One of the campaigns generated particular concern among security researchers. Two internet protocol addresses launched on Dec. 28 methodically probed against more than 73 large language model endpoints over 11 days, creating 80,469 sessions that tested API formats for OpenAI and Google Gemini.
The attackers used innocuous test queries to avoid triggering security alerts. Simple prompts dominated the reconnaissance traffic: The greeting “hi” appeared most frequently, while questions like “How many states are there in the United States?” and “How many letter ‘r’ are in the word strawberry?” served to identify active endpoints without initially raising suspicion.
Both IP addresses have a history of exploiting known vulnerabilities, suggesting the enumeration feeds into a larger exploitation pipeline. GreyNoise assessed the campaign was likely conducted by a professional threat actor. “80,000 enumeration requests represent investment,” GreyNoise said. “Threat actors don’t map infrastructure at this scale without plans to use that map.”
The other campaign, which began in October, exploited server-side request forgery vulnerabilities. These flaws force servers to make outbound connections to attacker-controlled infrastructure. The operation showed a dramatic spike around Dec. 25, generating 1,688 sessions within two days.
Attackers targeted two vectors during this campaign.

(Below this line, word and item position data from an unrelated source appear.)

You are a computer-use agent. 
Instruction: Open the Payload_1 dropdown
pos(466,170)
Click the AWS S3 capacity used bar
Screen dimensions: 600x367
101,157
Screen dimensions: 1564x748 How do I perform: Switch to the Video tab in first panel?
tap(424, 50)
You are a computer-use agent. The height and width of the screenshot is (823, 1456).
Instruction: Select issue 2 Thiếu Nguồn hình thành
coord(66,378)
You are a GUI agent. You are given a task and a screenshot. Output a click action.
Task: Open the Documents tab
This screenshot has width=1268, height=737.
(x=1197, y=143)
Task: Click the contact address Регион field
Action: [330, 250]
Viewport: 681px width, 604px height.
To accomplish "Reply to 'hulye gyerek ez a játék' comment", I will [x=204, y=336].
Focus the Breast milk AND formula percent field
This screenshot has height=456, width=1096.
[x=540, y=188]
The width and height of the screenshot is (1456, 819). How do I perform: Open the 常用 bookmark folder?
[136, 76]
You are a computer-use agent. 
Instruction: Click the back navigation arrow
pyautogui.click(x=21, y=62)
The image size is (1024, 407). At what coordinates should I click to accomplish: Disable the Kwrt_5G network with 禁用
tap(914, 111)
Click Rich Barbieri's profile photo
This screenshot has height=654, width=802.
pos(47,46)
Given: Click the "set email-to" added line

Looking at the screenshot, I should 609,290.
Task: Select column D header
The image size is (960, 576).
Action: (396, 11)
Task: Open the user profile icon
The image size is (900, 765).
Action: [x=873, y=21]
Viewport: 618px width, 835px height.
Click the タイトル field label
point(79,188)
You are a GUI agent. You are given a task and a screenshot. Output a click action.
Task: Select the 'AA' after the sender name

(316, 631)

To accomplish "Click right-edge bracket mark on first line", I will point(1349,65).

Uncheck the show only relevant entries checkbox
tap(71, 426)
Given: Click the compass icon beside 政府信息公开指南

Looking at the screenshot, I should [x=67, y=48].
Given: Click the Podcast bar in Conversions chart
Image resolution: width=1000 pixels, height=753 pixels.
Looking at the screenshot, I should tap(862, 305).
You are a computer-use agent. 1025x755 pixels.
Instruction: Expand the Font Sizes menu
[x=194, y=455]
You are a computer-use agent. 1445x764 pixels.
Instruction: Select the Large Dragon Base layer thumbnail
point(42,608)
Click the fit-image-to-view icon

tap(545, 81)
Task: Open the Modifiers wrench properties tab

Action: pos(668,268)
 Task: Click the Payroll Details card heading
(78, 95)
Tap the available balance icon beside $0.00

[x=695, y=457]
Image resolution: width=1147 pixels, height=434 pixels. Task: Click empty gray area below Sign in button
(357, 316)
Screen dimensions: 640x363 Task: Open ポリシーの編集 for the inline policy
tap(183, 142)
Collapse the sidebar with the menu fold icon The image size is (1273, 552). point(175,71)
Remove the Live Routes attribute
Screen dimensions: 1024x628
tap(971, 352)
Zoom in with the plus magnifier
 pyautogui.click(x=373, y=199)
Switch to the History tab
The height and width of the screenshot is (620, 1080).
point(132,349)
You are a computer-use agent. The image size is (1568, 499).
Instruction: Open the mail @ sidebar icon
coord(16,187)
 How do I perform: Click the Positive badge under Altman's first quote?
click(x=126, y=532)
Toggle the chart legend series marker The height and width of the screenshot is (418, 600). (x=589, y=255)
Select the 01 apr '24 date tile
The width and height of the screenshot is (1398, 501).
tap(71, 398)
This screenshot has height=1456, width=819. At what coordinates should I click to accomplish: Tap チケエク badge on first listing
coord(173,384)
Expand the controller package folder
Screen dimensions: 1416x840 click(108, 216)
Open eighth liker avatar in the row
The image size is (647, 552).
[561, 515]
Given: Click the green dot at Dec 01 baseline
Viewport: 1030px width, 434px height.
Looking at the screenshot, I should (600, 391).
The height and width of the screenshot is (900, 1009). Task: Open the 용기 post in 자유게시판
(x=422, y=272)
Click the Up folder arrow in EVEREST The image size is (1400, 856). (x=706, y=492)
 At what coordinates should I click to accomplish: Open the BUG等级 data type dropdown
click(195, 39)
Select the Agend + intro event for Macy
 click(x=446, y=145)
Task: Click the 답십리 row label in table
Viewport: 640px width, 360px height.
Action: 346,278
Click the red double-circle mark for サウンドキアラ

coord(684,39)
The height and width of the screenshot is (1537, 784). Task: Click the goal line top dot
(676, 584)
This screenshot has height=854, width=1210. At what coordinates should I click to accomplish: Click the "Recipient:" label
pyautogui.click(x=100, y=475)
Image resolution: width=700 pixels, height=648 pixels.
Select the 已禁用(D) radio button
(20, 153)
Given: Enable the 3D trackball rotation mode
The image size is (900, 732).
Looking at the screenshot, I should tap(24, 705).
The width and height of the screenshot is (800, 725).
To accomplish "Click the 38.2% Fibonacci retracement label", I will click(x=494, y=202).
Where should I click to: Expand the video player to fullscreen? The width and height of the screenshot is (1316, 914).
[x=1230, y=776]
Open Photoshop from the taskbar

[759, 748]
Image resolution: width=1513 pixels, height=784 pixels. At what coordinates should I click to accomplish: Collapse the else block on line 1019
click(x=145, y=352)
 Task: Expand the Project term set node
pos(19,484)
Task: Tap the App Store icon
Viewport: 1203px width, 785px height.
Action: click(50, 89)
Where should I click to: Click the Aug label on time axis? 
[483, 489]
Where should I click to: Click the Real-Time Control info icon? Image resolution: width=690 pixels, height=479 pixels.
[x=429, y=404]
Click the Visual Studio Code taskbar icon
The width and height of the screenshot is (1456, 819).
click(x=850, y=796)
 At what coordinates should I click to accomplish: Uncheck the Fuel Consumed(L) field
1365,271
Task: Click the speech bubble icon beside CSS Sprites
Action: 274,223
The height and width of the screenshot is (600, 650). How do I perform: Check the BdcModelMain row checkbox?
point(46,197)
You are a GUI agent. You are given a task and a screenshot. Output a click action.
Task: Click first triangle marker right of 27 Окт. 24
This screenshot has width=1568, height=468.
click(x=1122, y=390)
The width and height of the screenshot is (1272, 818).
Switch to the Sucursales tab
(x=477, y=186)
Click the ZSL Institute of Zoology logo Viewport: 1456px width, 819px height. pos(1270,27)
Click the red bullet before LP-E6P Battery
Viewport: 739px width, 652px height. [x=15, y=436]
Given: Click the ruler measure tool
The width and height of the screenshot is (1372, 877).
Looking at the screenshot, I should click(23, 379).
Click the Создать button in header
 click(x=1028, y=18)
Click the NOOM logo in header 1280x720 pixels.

They injected malicious registry URLs through Ollama’s model pull functionality, forcing servers to make HTTP requests to attacker infrastructure. They also manipulated MediaUrl parameters in Twilio SMS webhook integrations to trigger outbound connections.
The campaign used ProjectDiscovery’s Out-of-Band Application Security Testing infrastructure to confirm exploitation through callback validation. This technique allows attackers to verify that a server performed the requested action by checking whether it connected back to their controlled system.
Network fingerprinting revealed operational structure, with a single JA4H signature appearing in 99% of attacks. JA4H is a fingerprinting method that identifies patterns in how applications communicate over networks, and this signature pointed to shared automation tooling that likely involved Nuclei, a popular vulnerability scanning framework.
The 62 source IP addresses were spread across 27 countries, but consistent fingerprints indicate virtual private server-based infrastructure rather than botnet operations.
GreyNoise assessed this campaign as probably originating from security researchers or bug bounty hunters, saying that OAST callbacks represent standard vulnerability research techniques. But the scale and holiday timing suggest operations pushing boundaries.
The campaigns targeted organizations running exposed LLM endpoints, hunting specifically for misconfigured proxy servers that might leak access to commercial APIs.